Após longa análise, o ministro Jhonatan de Jesus acolheu o entendimento da Unidade de Auditoria Especializada em Energia Elétrica e Nuclear (AudElétrica) de que não houve “erro grosseiro” na conduta dos agentes envolvidos. Embora a CCEE tenha errado no benefício calculado inicialmente, o critério estabelecido pela MP 1.212 continuou atendido, permitindo a operação.

“No mérito, apesar de acolher o entendimento da AudElétrica de ausência de erro grosseiro, considero que a impropriedade na estimativa inicial conduz à conclusão de procedência parcial das alegações do representante”, disse o ministro Jhonatan de Jesus em seu voto.

Por isso, recomendou que o MME e a CCEE adotem métodos mais consistentes e informações mais confiáveis em futuros estudos, já que esses cálculos servem de base para decisões de alto impacto, como a edição de medidas provisórias e a análise delas pelo Congresso – inclusive a edição da MP 1.212 foi baseada nos cálculos iniciais.

Um empréstimo para pagar outros empréstimos

A MP autorizou o governo a contratar um financiamento mais barato para substituir os empréstimos da Conta-Covid e da Conta Escassez Hídrica, desde que a operação resultasse em ganho aos consumidores. A garantia desse novo empréstimo envolve os aportes futuros da Eletrobras na Conta de Desenvolvimento Energético (CDE) para modicidade tarifária. A companhia se comprometeu com esses pagamentos como uma das contrapartidas da sua privatização.

Ainda que o benefício tenha sido de R$ 46,5 milhões, a AudElétrica entendeu que qualquer valor positivo permitiria que a operação acontecesse dentro da legalidade, ainda que o Ministério Público junto ao TCU, representado pelo procurador Júlio Marcelo de Oliveira, tenha entendido que o erro de cálculo inicial foi “grosseiro e prejudicou a análise da política pública”.

A CCEE comparou dois cenários: no primeiro, os consumidores continuariam pagando as parcelas dos empréstimos pela tarifa de energia, com quitação gradual à medida que a Eletrobras aportasse recursos na CDE; no segundo, a quitação seria antecipada com um novo empréstimo, tendo como garantia os recebíveis da Eletrobras.

Segundo a CCEE, a revisão nos valores foi feita depois que informações mais realistas e atualizadas foram utilizadas, como a taxa de desconto usada no cálculo e o fato de que as devoluções dos saldos de reserva não seriam imediatas, mas sim acontecendo ao longo de 12 meses, no ciclo anual dos reajustes das distribuidoras.

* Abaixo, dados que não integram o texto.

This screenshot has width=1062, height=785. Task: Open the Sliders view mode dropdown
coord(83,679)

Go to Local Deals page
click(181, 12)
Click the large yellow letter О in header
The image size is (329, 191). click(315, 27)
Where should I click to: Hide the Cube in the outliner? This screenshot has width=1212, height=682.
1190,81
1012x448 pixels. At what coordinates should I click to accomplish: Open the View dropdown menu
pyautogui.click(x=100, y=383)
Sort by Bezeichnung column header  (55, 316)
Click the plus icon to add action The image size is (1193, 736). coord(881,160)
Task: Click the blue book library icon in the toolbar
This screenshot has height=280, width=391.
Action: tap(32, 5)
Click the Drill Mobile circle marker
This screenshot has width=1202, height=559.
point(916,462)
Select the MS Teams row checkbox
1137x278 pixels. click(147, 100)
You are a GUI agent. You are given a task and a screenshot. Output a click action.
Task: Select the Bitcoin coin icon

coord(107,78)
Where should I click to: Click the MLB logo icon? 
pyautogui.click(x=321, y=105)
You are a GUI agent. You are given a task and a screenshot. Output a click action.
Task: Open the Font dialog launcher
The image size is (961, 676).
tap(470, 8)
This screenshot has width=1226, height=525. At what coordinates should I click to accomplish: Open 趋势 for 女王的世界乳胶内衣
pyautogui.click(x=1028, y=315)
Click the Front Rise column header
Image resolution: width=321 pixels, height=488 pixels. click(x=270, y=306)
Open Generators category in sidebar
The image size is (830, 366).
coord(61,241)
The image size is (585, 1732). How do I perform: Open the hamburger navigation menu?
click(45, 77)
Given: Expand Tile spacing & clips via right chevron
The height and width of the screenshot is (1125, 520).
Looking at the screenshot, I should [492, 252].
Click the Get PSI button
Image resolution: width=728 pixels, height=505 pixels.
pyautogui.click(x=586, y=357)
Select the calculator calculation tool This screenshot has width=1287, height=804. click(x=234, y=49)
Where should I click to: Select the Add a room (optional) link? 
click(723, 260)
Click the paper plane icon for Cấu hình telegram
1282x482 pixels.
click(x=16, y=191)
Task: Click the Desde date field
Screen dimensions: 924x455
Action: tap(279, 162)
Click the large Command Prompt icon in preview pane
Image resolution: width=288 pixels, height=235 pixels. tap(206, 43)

Mais adiante, em 2025, o MME refez o cálculo mais uma vez com base em novas previsões de inflação e juros e chegou ao retorno aos consumidores de R$ 132,7 milhões.

Operação teve benefícios

“Diante desse contexto, embora a falha inicial no cálculo seja incontroversa e revele fragilidade nos estudos iniciais, acompanho o posicionamento da AudElétrica no sentido de que sua ocorrência não modificou a conclusão pela viabilidade do desfecho da operação, pois bastaria ser o benefício econômico superior a zero para que o critério objetivo definido na portaria fosse atendido”, votou o ministro-relator.

Em relação à comparação do valor da vantagem econômica com a taxa cobrada pelos bancos, o ministro também acompanhou a AudElétrica, que disse que os valores de R$ 46 milhões e R$ 285 milhões não são comparáveis, já que o benefício foi calculado pela diferença entre o VPL da situação com antecipação da quitação de recebíveis menos o VPL da situação sem a antecipação, já considerando R$ 285 milhões como saída de caixa.

Além disso, o custo total da operação, incluindo o fee dos bancos, equivale a CDI + 2,2% ao ano, enquanto os empréstimos quitados tinham custo de CDI + 3,6% ao ano. Para o ministro Jhonatan de Jesus, a comissão paga aos bancos foi parte da negociação que, no conjunto da operação, reduziu o custo financeiro final para os consumidores.